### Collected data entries

* * *

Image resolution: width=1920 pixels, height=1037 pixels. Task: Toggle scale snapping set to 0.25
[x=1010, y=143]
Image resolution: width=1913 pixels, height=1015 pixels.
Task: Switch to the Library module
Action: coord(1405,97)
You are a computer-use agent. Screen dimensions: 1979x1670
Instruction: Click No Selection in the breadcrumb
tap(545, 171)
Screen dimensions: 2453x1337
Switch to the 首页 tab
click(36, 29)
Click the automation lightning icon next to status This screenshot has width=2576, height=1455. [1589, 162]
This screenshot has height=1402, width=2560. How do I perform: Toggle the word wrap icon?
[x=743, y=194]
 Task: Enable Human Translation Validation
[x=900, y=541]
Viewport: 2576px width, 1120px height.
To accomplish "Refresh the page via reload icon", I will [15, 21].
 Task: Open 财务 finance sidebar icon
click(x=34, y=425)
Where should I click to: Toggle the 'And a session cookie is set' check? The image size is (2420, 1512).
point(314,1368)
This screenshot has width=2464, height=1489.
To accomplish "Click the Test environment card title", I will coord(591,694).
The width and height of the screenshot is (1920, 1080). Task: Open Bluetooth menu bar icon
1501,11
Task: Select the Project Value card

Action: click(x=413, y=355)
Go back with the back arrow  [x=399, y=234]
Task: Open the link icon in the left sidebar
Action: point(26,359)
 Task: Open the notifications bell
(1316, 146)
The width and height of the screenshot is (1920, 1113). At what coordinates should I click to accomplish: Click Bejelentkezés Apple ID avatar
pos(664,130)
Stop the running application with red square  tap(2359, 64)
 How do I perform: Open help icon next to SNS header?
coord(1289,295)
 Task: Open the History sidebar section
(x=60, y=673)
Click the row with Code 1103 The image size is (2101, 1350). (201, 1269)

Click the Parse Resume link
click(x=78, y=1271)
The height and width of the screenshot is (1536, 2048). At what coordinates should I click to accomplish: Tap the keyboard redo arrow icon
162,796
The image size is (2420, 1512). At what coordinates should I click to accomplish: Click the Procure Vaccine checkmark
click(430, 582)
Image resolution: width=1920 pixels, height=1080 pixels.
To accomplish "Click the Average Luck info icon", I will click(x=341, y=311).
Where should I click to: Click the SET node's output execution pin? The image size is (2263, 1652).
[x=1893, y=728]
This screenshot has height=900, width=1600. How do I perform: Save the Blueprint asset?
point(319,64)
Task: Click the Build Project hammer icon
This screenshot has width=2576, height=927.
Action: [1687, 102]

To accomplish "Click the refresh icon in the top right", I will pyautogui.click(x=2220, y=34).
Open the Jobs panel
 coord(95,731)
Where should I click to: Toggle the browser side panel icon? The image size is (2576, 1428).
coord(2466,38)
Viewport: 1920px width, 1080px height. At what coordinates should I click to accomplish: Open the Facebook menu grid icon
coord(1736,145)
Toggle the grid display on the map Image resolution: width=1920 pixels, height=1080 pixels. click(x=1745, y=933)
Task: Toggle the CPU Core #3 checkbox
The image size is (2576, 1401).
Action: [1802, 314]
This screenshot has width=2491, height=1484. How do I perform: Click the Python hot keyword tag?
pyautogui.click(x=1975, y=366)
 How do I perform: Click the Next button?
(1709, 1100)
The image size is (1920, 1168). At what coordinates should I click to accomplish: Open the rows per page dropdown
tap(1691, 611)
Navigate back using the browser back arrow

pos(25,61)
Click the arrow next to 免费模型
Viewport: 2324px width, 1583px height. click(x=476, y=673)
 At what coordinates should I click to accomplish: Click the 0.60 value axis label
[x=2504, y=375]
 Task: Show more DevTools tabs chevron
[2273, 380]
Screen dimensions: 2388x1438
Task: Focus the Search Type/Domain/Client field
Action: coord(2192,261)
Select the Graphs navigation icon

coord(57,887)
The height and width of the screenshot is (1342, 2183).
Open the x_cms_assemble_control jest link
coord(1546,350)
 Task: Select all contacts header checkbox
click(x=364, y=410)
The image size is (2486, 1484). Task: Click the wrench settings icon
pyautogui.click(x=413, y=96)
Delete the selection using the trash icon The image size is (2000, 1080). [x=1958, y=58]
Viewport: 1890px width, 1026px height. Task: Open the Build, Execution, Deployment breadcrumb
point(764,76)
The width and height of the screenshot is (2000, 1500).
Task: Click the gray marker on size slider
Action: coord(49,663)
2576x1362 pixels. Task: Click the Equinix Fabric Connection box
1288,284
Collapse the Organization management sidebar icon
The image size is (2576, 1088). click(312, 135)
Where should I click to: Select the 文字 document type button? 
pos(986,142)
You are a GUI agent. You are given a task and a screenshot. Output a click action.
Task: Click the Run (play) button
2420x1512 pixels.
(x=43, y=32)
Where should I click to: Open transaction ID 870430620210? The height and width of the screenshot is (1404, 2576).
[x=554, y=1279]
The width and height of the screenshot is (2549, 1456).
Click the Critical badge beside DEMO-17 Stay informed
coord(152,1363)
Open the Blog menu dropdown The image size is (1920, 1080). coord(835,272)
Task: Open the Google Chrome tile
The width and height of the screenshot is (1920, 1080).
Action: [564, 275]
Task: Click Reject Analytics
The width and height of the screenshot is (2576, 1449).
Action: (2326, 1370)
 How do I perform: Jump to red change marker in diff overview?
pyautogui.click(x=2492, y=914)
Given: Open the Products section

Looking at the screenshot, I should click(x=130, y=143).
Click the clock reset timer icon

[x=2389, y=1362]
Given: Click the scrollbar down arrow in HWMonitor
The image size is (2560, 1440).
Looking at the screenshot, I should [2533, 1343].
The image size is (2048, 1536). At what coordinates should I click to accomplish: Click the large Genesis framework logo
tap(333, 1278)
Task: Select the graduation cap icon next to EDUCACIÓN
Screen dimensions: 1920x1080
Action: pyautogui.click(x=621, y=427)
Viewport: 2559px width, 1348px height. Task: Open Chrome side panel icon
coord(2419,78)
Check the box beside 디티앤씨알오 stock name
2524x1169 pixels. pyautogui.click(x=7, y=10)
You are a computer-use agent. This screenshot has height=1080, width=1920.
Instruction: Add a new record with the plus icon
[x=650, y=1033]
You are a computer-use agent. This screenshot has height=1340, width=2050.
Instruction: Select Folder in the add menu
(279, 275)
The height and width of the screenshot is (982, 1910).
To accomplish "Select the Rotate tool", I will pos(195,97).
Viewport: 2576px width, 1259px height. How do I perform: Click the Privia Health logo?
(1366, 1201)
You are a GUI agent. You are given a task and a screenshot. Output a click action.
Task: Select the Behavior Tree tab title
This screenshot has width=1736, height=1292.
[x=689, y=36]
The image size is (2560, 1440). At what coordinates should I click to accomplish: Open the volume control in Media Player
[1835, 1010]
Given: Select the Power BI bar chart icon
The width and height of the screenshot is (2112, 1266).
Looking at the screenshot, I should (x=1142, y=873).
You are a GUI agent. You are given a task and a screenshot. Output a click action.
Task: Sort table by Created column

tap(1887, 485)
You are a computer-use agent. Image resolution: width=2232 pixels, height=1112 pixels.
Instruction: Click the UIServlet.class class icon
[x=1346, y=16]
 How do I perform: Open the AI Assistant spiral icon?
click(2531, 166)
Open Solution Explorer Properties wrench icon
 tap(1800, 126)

* * *

### WHAT YOU NEED TO DO
Once more, print all the records exactly.

### ANSWER FOR THIS EXERCISE
Image resolution: width=1920 pixels, height=1037 pixels. Task: Toggle scale snapping set to 0.25
[x=1010, y=143]
Image resolution: width=1913 pixels, height=1015 pixels.
Task: Switch to the Library module
Action: coord(1405,97)
You are a computer-use agent. Screen dimensions: 1979x1670
Instruction: Click No Selection in the breadcrumb
tap(545, 171)
Screen dimensions: 2453x1337
Switch to the 首页 tab
click(36, 29)
Click the automation lightning icon next to status This screenshot has width=2576, height=1455. [1589, 162]
This screenshot has height=1402, width=2560. How do I perform: Toggle the word wrap icon?
[x=743, y=194]
 Task: Enable Human Translation Validation
[x=900, y=541]
Viewport: 2576px width, 1120px height.
To accomplish "Refresh the page via reload icon", I will [15, 21].
 Task: Open 财务 finance sidebar icon
click(x=34, y=425)
Where should I click to: Toggle the 'And a session cookie is set' check? The image size is (2420, 1512).
point(314,1368)
This screenshot has width=2464, height=1489.
To accomplish "Click the Test environment card title", I will coord(591,694).
The width and height of the screenshot is (1920, 1080). Task: Open Bluetooth menu bar icon
1501,11
Task: Select the Project Value card

Action: click(x=413, y=355)
Go back with the back arrow  [x=399, y=234]
Task: Open the link icon in the left sidebar
Action: point(26,359)
 Task: Open the notifications bell
(1316, 146)
The width and height of the screenshot is (1920, 1113). At what coordinates should I click to accomplish: Click Bejelentkezés Apple ID avatar
pos(664,130)
Stop the running application with red square  tap(2359, 64)
 How do I perform: Open help icon next to SNS header?
coord(1289,295)
 Task: Open the History sidebar section
(x=60, y=673)
Click the row with Code 1103 The image size is (2101, 1350). (201, 1269)

Click the Parse Resume link
click(x=78, y=1271)
The height and width of the screenshot is (1536, 2048). At what coordinates should I click to accomplish: Tap the keyboard redo arrow icon
162,796
The image size is (2420, 1512). At what coordinates should I click to accomplish: Click the Procure Vaccine checkmark
click(430, 582)
Image resolution: width=1920 pixels, height=1080 pixels.
To accomplish "Click the Average Luck info icon", I will click(x=341, y=311).
Where should I click to: Click the SET node's output execution pin? The image size is (2263, 1652).
[x=1893, y=728]
This screenshot has height=900, width=1600. How do I perform: Save the Blueprint asset?
point(319,64)
Task: Click the Build Project hammer icon
This screenshot has width=2576, height=927.
Action: [1687, 102]

To accomplish "Click the refresh icon in the top right", I will pyautogui.click(x=2220, y=34).
Open the Jobs panel
 coord(95,731)
Where should I click to: Toggle the browser side panel icon? The image size is (2576, 1428).
coord(2466,38)
Viewport: 1920px width, 1080px height. At what coordinates should I click to accomplish: Open the Facebook menu grid icon
coord(1736,145)
Toggle the grid display on the map Image resolution: width=1920 pixels, height=1080 pixels. click(x=1745, y=933)
Task: Toggle the CPU Core #3 checkbox
The image size is (2576, 1401).
Action: [1802, 314]
This screenshot has width=2491, height=1484. How do I perform: Click the Python hot keyword tag?
pyautogui.click(x=1975, y=366)
 How do I perform: Click the Next button?
(1709, 1100)
The image size is (1920, 1168). At what coordinates should I click to accomplish: Open the rows per page dropdown
tap(1691, 611)
Navigate back using the browser back arrow

pos(25,61)
Click the arrow next to 免费模型
Viewport: 2324px width, 1583px height. click(x=476, y=673)
 At what coordinates should I click to accomplish: Click the 0.60 value axis label
[x=2504, y=375]
 Task: Show more DevTools tabs chevron
[2273, 380]
Screen dimensions: 2388x1438
Task: Focus the Search Type/Domain/Client field
Action: coord(2192,261)
Select the Graphs navigation icon

coord(57,887)
The height and width of the screenshot is (1342, 2183).
Open the x_cms_assemble_control jest link
coord(1546,350)
 Task: Select all contacts header checkbox
click(x=364, y=410)
The image size is (2486, 1484). Task: Click the wrench settings icon
pyautogui.click(x=413, y=96)
Delete the selection using the trash icon The image size is (2000, 1080). [x=1958, y=58]
Viewport: 1890px width, 1026px height. Task: Open the Build, Execution, Deployment breadcrumb
point(764,76)
The width and height of the screenshot is (2000, 1500).
Task: Click the gray marker on size slider
Action: coord(49,663)
2576x1362 pixels. Task: Click the Equinix Fabric Connection box
1288,284
Collapse the Organization management sidebar icon
The image size is (2576, 1088). click(312, 135)
Where should I click to: Select the 文字 document type button? 
pos(986,142)
You are a GUI agent. You are given a task and a screenshot. Output a click action.
Task: Click the Run (play) button
2420x1512 pixels.
(x=43, y=32)
Where should I click to: Open transaction ID 870430620210? The height and width of the screenshot is (1404, 2576).
[x=554, y=1279]
The width and height of the screenshot is (2549, 1456).
Click the Critical badge beside DEMO-17 Stay informed
coord(152,1363)
Open the Blog menu dropdown The image size is (1920, 1080). coord(835,272)
Task: Open the Google Chrome tile
The width and height of the screenshot is (1920, 1080).
Action: [564, 275]
Task: Click Reject Analytics
The width and height of the screenshot is (2576, 1449).
Action: (2326, 1370)
 How do I perform: Jump to red change marker in diff overview?
pyautogui.click(x=2492, y=914)
Given: Open the Products section

Looking at the screenshot, I should click(x=130, y=143).
Click the clock reset timer icon

[x=2389, y=1362]
Given: Click the scrollbar down arrow in HWMonitor
The image size is (2560, 1440).
Looking at the screenshot, I should [2533, 1343].
The image size is (2048, 1536). At what coordinates should I click to accomplish: Click the large Genesis framework logo
tap(333, 1278)
Task: Select the graduation cap icon next to EDUCACIÓN
Screen dimensions: 1920x1080
Action: pyautogui.click(x=621, y=427)
Viewport: 2559px width, 1348px height. Task: Open Chrome side panel icon
coord(2419,78)
Check the box beside 디티앤씨알오 stock name
2524x1169 pixels. pyautogui.click(x=7, y=10)
You are a computer-use agent. This screenshot has height=1080, width=1920.
Instruction: Add a new record with the plus icon
[x=650, y=1033]
You are a computer-use agent. This screenshot has height=1340, width=2050.
Instruction: Select Folder in the add menu
(279, 275)
The height and width of the screenshot is (982, 1910).
To accomplish "Select the Rotate tool", I will pos(195,97).
Viewport: 2576px width, 1259px height. How do I perform: Click the Privia Health logo?
(1366, 1201)
You are a GUI agent. You are given a task and a screenshot. Output a click action.
Task: Select the Behavior Tree tab title
This screenshot has width=1736, height=1292.
[x=689, y=36]
The image size is (2560, 1440). At what coordinates should I click to accomplish: Open the volume control in Media Player
[1835, 1010]
Given: Select the Power BI bar chart icon
The width and height of the screenshot is (2112, 1266).
Looking at the screenshot, I should (x=1142, y=873).
You are a GUI agent. You are given a task and a screenshot. Output a click action.
Task: Sort table by Created column

tap(1887, 485)
You are a computer-use agent. Image resolution: width=2232 pixels, height=1112 pixels.
Instruction: Click the UIServlet.class class icon
[x=1346, y=16]
 How do I perform: Open the AI Assistant spiral icon?
click(2531, 166)
Open Solution Explorer Properties wrench icon
 tap(1800, 126)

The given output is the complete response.